Would you please return the lines of the material that contain the word "computer"?
[Opening Data for this exercise section]
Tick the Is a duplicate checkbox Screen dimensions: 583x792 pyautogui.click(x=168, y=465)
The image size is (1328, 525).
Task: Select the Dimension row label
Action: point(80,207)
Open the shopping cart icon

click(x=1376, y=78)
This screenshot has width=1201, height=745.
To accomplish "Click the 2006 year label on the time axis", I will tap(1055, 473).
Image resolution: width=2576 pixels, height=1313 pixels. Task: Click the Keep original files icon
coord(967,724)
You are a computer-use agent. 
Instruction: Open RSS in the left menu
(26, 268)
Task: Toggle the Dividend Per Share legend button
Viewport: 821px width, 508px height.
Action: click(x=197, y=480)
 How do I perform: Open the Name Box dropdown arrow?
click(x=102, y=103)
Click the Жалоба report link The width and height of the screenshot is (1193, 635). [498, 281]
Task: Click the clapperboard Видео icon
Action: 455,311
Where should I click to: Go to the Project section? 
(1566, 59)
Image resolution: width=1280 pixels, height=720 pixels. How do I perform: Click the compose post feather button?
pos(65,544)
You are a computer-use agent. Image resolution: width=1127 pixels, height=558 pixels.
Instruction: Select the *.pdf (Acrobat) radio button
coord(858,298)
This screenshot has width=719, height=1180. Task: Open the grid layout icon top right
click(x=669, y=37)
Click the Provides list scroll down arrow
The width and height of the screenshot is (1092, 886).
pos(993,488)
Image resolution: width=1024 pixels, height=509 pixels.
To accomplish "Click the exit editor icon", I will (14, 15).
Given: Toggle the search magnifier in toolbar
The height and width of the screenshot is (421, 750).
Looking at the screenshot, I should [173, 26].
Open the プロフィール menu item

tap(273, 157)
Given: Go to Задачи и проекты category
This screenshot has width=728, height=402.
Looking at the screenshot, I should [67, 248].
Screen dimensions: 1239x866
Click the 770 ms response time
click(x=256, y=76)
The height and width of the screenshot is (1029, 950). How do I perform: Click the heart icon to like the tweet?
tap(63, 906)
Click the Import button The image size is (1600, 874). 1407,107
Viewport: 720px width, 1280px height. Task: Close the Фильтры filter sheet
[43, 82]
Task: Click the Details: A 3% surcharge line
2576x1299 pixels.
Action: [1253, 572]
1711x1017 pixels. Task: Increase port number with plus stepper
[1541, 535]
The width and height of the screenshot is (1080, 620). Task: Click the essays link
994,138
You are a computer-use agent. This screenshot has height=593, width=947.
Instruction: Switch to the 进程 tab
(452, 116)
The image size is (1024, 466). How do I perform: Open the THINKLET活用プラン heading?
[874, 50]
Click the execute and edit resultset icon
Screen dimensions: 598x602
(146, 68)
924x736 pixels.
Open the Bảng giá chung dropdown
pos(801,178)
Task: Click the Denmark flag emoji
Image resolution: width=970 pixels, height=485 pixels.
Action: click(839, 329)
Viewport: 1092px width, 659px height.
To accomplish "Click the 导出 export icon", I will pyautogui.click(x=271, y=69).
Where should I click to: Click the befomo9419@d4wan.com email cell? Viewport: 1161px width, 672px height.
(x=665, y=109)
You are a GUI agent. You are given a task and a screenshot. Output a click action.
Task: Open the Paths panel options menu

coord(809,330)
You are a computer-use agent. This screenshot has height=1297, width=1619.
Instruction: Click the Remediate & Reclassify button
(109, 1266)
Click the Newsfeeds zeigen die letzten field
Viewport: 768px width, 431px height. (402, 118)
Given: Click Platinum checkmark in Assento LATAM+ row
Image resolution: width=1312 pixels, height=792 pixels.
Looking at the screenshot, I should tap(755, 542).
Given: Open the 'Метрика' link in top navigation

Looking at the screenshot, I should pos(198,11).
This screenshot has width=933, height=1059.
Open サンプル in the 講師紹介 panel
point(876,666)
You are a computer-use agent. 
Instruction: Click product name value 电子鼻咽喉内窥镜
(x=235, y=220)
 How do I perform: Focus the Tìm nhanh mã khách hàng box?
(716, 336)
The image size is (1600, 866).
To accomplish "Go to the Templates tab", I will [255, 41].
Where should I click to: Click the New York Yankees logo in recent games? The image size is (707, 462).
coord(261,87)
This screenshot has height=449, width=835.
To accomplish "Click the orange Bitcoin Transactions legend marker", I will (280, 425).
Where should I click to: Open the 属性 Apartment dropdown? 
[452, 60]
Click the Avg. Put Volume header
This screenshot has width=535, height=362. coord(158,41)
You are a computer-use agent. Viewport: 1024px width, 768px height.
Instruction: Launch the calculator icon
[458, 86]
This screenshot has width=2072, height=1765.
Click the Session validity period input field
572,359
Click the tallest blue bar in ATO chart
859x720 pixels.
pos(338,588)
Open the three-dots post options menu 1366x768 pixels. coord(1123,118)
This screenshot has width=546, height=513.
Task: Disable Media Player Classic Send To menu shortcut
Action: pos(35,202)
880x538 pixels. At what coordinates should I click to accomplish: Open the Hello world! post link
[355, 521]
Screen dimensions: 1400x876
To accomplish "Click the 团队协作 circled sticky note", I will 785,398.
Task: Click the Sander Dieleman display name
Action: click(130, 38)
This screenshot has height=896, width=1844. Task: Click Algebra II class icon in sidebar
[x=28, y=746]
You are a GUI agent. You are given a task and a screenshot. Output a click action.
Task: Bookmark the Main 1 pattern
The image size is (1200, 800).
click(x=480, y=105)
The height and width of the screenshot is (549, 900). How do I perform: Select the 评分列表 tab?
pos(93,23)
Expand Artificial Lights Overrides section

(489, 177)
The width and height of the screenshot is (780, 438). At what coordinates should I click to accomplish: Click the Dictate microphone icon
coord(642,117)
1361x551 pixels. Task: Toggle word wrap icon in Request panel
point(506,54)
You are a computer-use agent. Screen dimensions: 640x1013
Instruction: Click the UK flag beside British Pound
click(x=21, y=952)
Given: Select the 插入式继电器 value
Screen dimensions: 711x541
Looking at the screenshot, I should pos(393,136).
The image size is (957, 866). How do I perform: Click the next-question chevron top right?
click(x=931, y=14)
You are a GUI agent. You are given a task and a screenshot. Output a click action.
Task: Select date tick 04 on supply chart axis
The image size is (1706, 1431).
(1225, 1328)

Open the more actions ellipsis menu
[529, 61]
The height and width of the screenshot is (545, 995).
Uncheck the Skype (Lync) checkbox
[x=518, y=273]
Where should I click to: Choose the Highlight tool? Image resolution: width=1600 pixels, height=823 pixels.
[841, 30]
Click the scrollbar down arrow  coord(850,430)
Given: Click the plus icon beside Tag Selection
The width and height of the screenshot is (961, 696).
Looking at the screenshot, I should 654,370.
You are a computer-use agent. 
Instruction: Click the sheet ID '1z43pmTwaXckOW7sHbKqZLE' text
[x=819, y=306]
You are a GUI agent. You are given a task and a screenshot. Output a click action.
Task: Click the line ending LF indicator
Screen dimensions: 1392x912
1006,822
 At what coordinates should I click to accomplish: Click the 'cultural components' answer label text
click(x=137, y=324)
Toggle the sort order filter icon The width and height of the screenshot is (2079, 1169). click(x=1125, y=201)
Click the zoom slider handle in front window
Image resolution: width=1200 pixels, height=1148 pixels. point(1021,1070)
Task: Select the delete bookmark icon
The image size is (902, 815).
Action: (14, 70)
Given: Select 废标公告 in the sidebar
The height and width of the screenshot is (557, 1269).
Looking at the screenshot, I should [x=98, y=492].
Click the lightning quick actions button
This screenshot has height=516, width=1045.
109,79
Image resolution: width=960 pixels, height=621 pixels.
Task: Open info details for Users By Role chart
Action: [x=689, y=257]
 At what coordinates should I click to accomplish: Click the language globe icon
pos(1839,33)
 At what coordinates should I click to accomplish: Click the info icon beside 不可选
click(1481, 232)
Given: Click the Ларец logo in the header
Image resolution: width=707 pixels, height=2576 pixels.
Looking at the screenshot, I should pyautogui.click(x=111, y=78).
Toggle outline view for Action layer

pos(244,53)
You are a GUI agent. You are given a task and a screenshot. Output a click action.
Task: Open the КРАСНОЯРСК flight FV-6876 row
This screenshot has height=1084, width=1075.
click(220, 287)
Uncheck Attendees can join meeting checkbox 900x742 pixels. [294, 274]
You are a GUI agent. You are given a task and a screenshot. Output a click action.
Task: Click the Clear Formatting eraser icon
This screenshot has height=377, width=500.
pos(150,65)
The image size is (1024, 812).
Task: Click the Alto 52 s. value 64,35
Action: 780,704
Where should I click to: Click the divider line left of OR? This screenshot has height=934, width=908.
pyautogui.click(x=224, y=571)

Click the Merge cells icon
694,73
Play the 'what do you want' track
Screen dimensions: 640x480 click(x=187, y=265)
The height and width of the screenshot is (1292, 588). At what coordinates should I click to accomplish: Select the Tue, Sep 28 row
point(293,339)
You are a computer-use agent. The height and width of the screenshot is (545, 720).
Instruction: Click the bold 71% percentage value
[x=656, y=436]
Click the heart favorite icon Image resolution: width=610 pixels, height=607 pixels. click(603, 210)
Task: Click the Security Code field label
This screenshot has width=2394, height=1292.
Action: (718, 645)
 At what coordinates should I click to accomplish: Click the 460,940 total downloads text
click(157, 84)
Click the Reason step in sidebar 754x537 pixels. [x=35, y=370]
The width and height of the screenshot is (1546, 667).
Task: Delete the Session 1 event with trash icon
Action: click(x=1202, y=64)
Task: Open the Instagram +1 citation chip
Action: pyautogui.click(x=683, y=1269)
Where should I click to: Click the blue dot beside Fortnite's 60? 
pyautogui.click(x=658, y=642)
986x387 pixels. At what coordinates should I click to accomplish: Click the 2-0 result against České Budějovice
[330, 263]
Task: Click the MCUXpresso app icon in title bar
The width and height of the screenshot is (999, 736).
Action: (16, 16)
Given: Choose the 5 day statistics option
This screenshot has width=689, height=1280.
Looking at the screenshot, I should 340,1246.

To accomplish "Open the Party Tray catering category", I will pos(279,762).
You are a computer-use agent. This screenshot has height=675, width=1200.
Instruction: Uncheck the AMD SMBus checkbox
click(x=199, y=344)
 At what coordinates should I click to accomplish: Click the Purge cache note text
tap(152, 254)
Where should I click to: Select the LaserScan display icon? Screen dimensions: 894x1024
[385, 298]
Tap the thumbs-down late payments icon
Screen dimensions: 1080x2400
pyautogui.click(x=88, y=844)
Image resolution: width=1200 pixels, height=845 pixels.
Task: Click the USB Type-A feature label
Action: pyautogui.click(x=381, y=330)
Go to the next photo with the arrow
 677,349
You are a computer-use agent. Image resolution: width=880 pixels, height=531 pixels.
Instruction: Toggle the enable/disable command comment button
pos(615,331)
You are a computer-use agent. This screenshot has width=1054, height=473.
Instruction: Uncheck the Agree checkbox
[Closing Data for this exercise section]
§ Solution to this task:
You are a computer-use agent. 
You are a computer-use agent. Image resolution: width=1127 pixels, height=558 pixels.
You are a computer-use agent. This screenshot has height=593, width=947.
You are a computer-use agent. This screenshot has height=1297, width=1619.
You are a computer-use agent. 
You are a computer-use agent. Viewport: 1024px width, 768px height.
You are a computer-use agent. Screen dimensions: 640x1013
You are a computer-use agent. 
You are a computer-use agent. The height and width of the screenshot is (545, 720).
You are a computer-use agent. This screenshot has height=675, width=1200.
You are a computer-use agent. Image resolution: width=880 pixels, height=531 pixels.
You are a computer-use agent. This screenshot has width=1054, height=473.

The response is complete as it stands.